L'inflation livresque et ses lecteurs fantômes, pour ne pas parler de l'alliance nouvelle entre la page et l'écran, la page devenue écran et le livre démultiplié, dématérialisé en image infinie, ne doivent pas faire illusion : la temporalité subjective donnée par la lecture, cette victoire sur le temps aussi puissante que l'amour, ce questionnement du monde à partir d'une position quasi autistique, la lecture comme art du temps et musicalité de la solitude, tout cela est aujourd'hui à peu près moribond ; et c'est à partir du moment où, pour une somme modique, sinon gratuitement, la totalité de la bibliothèque et de l'art est immédiatement accessible, que son universalité nous apparaît dans une extraordinaire fragilité qui fait peser sur elle un soupçon d'obsolescence et dont la googuelisation, comme la wikipédisation, ne donne plus, pour s'en tenir à la littérature, qu'une pratique citationnelle : quelque chose de découpé et recollé de manière plus ou moins ludique dans un corpus aussi flasque qu'illimité, confié à une mémoire artificielle — une totalité électronique désormais perceptible comme accomplissement historique et fin de civilisation, avec tous les signes d'une décadence : illettrisme, analphabétisme, déculturation, haine du savoir, de la pureté, de la grandeur, de l'unité, de l'autorité, selon cette évidence paradoxale que plus la civilisation est avancée, plus se multiplient les signes de sa décadence, seule demeurant l'idée de transcendance ; une transcendance néanmoins tributaire de la transparence obscurantiste du Spectacle, et dont la littérature porte la trace en son défaut de langue : sa dès-historisation, sa paupérisation, son insignifiance, probablement sa fin.
(Richard Millet, Langue fantôme, suivi de Éloge littéraire d'Anders Breivik)
Il y a beaucoup plus que cela dans ce livre passionnant, mais rien que ce passage suffirait à renvoyer nos andouilles pressées de monter sur leurs bidets au silence dont ils n'auraient jamais dû sortir.

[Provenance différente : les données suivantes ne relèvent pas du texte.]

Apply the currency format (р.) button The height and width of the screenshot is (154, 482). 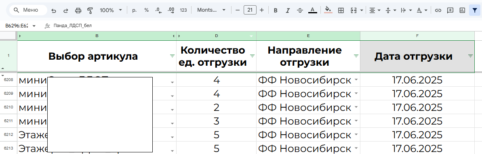pos(134,10)
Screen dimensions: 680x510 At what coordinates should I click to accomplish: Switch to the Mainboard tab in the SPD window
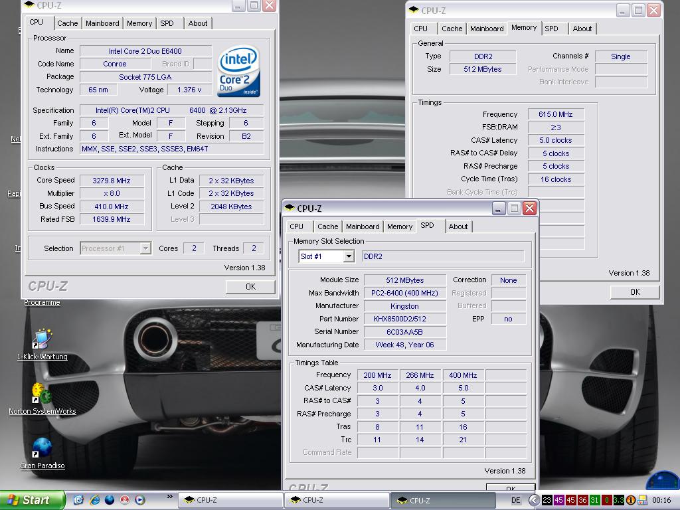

Je l'ai déjà écrit ici-même à de nombreuses reprises : nous sommes à un moment charnière, celui où, pour ceux qui écrivent, le temps de l'écriture est désormais infiniment plus important que celui de la lecture. Je ne sais si cette bascule est sans retour, mais elle porte à l'évidence un sens très profond, dont les conséquences seront gigantesques, et sans doute durables : ce divorce d'entre lecture et écriture produit une famille humaine recomposée selon un paradigme entièrement neuf, la garde du Monde étant dorénavant laissée aux enfants. C'est de cette manière que je comprends la phrase célèbre de Jaime Semprun : « La question n'est pas de savoir quel monde nous allons laisser à nos enfants, mais à quels enfants nous allons laisser le monde. »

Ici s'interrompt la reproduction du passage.